In Lucknow, a city of more than 2 million, the gap between rich and poor was a fact of life. For a foreigner like me, who grew up in the United States, it was my first real-life immersion into A Tale of Two Cities.
I could see the disparity on a regular basis. My husband and I lived in a beautiful flat with marble floors, air conditioning, a lush garden. The lovely woman who cleaned our house, Asha, proudly had us over for chai, showing us her 7-by-7-foot space, a single mat on the floor, no plumbing, shared with her daughter and two young grandchildren — and she was relatively better off than most of the poor in Uttar Pradesh.
The state-of-the-art medical care I received was most certainly not the norm in Lucknow. Thousands of women deliver their babies at home, and care in public hospitals does not always offer significant advantage.

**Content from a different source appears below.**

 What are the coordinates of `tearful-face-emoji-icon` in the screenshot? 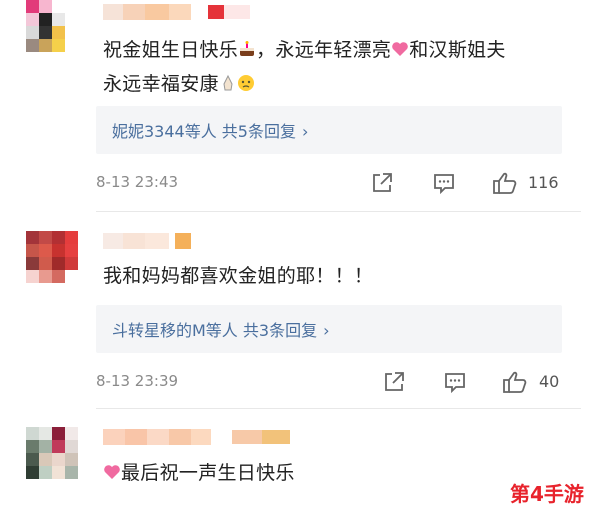 It's located at (246, 80).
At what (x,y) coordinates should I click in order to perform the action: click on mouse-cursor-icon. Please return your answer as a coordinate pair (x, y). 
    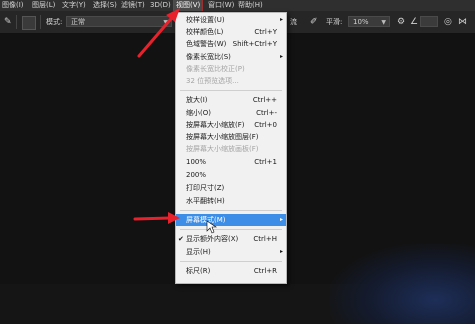
    Looking at the image, I should click on (212, 227).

One day, I walked with one of my interns to a public hospital where we were working on a research study. The hospital, which served some of the city's poorest, was just a few miles from where I had received care myself. As we made our way to the pediatrics ward to collect data, we caught a glimpse of a fly-covered corpse of an elderly, frail man, lying to the side of the hospital entrance. Just inside the door were dozens of patients, filling every last space, waiting in the stifling heat to be seen. Some were acutely ill, gasping for breath, or in excruciating pain. Nurses circulated, trying to care for the sickest, but they struggled to keep up. It was a difficult sight; I did my best to stay collected while comforting my young intern, keeping her propped up and hydrated as she grew dizzy and faint.
After a year in India, I moved back to Washington, where I now work as a newborn technical adviser at Save the Children for the Saving Newborn Lives program. Our goal is to help professionals and ministries of health in Africa and Asia reduce newborn death rates.
Every year, Save the Children releases its State of the World's Mothers Report, highlighting the best and worst places in the world to be a mother. This year, we took a closer look at the disparity between rich and poor children in cities. I thought of my time in India.
That's where the report found the largest gaps between rich and poor. The poorest children in cities across India are three times as likely as the wealthiest children to die before their fifth birthday. In India nearly 300,000 babies die the day they are born — more than any other country in the world, accounting for nearly a third of all newborn deaths worldwide.
And we found that 50,000 mothers die each year in India as a result of birth complications, versus 1,200 in the United States. But the poor bear the greatest burden not only in the developing world but in the U.S. as well. In my hometown of Washington, the infant death rate in 2012 in the city's poorest section was 14.9 per 1,000 live births, more than 10 times higher than in the city's wealthiest section.
My personal experiences in India breathe a sense of humanity into the numbers. I don't want to see any mother or child receive inadequate care by virtue of the country they live in, their postal code or the amount of money they can claim to their name.
I am expecting a baby in the coming month. I have some of the worries and anxieties any woman faces with the arrival of a new baby, but losing my own life or the life of my baby is not a fear that occupies my mind. I hope that in the years to come, in India, Washington, D.C., and around the world, all mothers-to-be can feel that same sense of peace.
At a rural newborn care training during my days in Uttar Pradesh, I watched from the corner of my eye as an infant crawled away from his mother and tried to put a rock in his mouth. Both his mom and I lunged toward him, pulling the rock away, gesturing no, then turned to each other and laughed. Kids will be kids, no matter where they live in the world.
Bina Valsangkar is a pediatrician who works with Save the Children's Saving Newborn Lives program.